» **Text section**:
»»

A lot of things floating around in the air around my head, sometimes through it, sometimes not. I think you know me well enough to pardon me for my ramble and see me through the other side, for I do promise that all these not so random random thoughts do come to a point of coagulation, if you will.
A Facebook memory surfaced from four years ago, and I was even then exhorting people to be kind and thoughtful of others, to be the change they wanted to see in the world.
And I have tried, so, so hard to share my own moments, to share those sparks of joy and creativity, and yes, humor when stuck with the absurd that life seems to fling our way.
Then I pulled up my feed on Monday, and really looked at what was there. Mean girl type memes on Ocasio-Cortez. Exhortations about how the right way to live was by someone else’s idol. Pleas to join in on multilevel marketing scams. A disconcertingly cult-like series on how to get right minded on racial issues. A gofundme to fix up someone’s car. A lot of mental health/girl power propaganda on how if you can’t handle her at her worst, you don’t deserve her at her best. And yeah, some cute dog pics.
What I didn’t see enough of were folks sharing simple laughs, simple pleasures, and simple kindnesses.

««

» **Available data**:
»»

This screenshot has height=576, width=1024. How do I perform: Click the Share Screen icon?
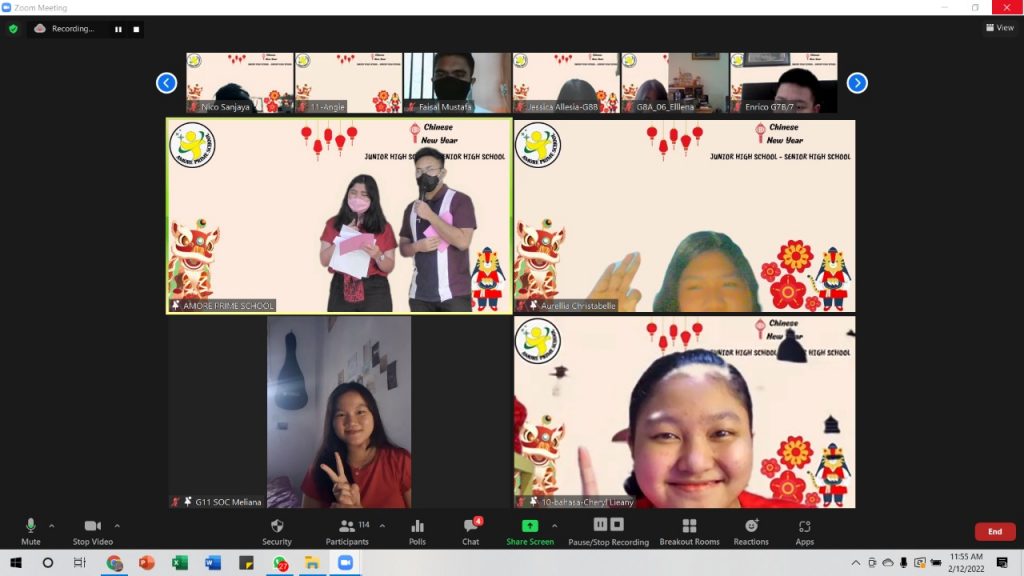pyautogui.click(x=529, y=526)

««

» **To do**:
1. According to the blog post, how many years ago was the Facebook memory from?
2. Copy the passage of the blog post starting at "A Facebook memory" and ending at "in the world.", and switch "thoughtful" to "considerate".
The data above has no connection to the blog post.

» **Results**:
1. Four years ago.

2.
A Facebook memory surfaced from four years ago, and I was even then exhorting people to be kind and considerate of others, to be the change they wanted to see in the world.